Besides the cozy cookies-and-carols of December and sun-baked (oh sun!), fresh fruit July, I have never identified feelings with months. I have never declared my love of a month in particular or similarly spoken against one. A week, maybe, a day sure.
BUT. That is all changing with March. Oh, March, how you vex me so. Literally a week longer than all of its brethren, its dull, rainy hours stretch out each workday as I check the corner of my monitor for the time. Monday evening, as I leave work, I am both relieved and thinking, three more days?
Our office has slowed considerably, in terms of volunteers, programs, and walk-in clients. Time stretches on in the windowless back office, and silence - broken only by the clicking of keyboards and mouses - seems to encourage wandering thoughts and frequent breaks to talk to coworkers and visit the kitchen. Even if the food is the same every hour and every day.
Those frequent breaks are even more inviting having made a new friend in the office, Rosie. As one of two new staff, she works in our office but actually answers another organization - in an awkward way she is competing with our staff for clients. Luckily, I am also disconnected as an Americorps volunteer. More importantly, we both insult and tease to show affection - ie we get along swimmingly.
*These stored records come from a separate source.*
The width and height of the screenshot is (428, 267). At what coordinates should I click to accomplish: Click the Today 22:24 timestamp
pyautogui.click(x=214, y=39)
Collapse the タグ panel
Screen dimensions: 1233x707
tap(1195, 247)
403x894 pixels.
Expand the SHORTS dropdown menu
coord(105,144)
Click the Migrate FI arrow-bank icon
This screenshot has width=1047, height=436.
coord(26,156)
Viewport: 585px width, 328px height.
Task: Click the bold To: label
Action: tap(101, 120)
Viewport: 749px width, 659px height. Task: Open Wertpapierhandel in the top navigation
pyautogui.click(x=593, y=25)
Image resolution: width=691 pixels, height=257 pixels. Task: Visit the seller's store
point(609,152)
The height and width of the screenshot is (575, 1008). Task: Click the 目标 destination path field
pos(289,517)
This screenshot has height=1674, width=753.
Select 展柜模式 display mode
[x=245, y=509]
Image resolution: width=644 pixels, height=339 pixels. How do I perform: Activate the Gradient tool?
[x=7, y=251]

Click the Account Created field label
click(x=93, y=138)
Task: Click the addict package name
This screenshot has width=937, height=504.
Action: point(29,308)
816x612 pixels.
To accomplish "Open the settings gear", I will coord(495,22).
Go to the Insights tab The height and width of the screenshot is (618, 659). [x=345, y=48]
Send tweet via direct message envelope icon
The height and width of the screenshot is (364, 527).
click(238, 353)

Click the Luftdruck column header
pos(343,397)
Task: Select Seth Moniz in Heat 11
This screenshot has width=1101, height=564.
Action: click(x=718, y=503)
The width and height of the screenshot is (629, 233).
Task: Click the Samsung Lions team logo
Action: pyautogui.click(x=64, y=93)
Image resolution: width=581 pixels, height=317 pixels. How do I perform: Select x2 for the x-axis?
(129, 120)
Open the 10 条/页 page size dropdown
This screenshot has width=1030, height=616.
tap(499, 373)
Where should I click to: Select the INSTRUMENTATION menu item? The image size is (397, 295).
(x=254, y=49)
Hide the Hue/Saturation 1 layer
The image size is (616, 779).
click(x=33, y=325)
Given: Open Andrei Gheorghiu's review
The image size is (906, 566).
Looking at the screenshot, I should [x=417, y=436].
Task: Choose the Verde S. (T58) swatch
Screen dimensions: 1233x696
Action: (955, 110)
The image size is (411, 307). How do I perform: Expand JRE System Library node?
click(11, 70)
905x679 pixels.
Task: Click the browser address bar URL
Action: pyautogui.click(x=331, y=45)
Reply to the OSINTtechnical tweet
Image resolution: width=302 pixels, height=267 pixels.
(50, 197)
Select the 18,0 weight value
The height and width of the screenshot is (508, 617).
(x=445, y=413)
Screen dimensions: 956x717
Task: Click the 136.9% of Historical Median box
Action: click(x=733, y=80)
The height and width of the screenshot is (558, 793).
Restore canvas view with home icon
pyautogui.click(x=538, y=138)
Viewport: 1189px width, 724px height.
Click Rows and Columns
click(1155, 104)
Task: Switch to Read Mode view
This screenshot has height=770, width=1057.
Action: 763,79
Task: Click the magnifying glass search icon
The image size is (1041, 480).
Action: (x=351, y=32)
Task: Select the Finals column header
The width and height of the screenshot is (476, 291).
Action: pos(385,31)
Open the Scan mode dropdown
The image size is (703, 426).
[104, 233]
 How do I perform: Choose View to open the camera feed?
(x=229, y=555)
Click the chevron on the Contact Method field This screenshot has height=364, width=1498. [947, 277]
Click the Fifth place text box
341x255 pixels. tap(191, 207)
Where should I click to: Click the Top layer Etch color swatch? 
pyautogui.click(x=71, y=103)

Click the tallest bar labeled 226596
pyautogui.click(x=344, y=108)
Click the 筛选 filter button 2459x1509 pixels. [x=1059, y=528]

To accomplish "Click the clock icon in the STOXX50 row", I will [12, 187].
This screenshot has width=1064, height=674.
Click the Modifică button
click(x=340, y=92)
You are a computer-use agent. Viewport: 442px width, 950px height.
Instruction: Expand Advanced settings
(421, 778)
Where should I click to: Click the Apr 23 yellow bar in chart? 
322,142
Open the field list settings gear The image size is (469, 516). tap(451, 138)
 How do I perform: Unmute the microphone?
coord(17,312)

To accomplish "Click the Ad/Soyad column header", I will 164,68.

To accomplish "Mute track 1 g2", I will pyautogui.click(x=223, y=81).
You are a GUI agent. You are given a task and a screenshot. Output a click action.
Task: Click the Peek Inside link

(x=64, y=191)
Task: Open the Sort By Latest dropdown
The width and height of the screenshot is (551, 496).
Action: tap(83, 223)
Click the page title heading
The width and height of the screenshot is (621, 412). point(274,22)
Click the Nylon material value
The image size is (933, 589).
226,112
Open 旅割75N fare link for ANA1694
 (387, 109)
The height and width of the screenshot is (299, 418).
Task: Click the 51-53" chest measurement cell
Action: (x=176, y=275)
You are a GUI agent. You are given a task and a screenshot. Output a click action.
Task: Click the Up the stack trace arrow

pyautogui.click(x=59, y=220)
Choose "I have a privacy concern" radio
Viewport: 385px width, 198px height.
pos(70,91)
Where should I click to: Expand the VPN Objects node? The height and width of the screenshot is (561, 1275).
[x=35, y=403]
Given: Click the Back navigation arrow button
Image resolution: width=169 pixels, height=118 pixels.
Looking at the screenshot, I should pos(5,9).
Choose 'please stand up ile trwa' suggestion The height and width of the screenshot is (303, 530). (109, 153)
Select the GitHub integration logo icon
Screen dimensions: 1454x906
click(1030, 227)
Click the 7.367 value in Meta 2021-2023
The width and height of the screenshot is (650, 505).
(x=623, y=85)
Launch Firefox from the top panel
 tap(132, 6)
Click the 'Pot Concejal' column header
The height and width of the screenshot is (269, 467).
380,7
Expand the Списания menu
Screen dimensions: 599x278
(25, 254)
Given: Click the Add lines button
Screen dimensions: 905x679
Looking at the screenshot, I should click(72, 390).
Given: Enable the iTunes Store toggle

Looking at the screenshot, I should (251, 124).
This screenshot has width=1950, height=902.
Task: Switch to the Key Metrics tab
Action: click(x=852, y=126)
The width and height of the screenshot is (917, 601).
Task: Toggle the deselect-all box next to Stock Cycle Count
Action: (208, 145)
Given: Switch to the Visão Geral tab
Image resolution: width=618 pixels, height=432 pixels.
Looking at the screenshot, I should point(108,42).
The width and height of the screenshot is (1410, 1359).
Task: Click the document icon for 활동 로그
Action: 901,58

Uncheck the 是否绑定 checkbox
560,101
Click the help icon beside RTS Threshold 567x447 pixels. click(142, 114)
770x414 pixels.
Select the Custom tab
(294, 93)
You know, it just struck me how little I talk about the actual work I am doing as an Americorps member, volunteer coordinator, or programs coordinator. Yes, right now I am recruiting for a free nutrition class in Spanish, a financial literacy workshop, and organizing our Summer Food Program. I am at work on a manual so that the person taking my place has something much more comprehensive to guide them. But I have little desire to write about that.
What does it say about me that these things are not what sticks in my brain? That it is the process, rather than the products of my work that is most interesting? Is it because I deal with all these "helping the world" details at work and just want somewhere to voice my complaints (but then, Irene and I complain to each other regularly)? I think it is another marker that the work of direct social services is not my passion.
I have learned an incredible amount from this job, but perhaps the most valuable thing is learning what I enjoy doing and consider important. I have already realized that I much prefer improving organization, efficiency, and sustainability (and not in the hippie way please) to working with actual people. I enjoy analyzing what I am doing, what a system is doing, how it could be improved rather than plunging into a program because it's there. Sure, I'll run the program, but not enthusiastically. Unfortunately, volunteer management falls under such a category.
Irene asked me a few days what would make my last four months more enjoyable. She knows we have both been less motivated. At the time I couldn't come up with a satisfactory answer, but now I know and it seems so obvious: don't make me work on things I don't believe in.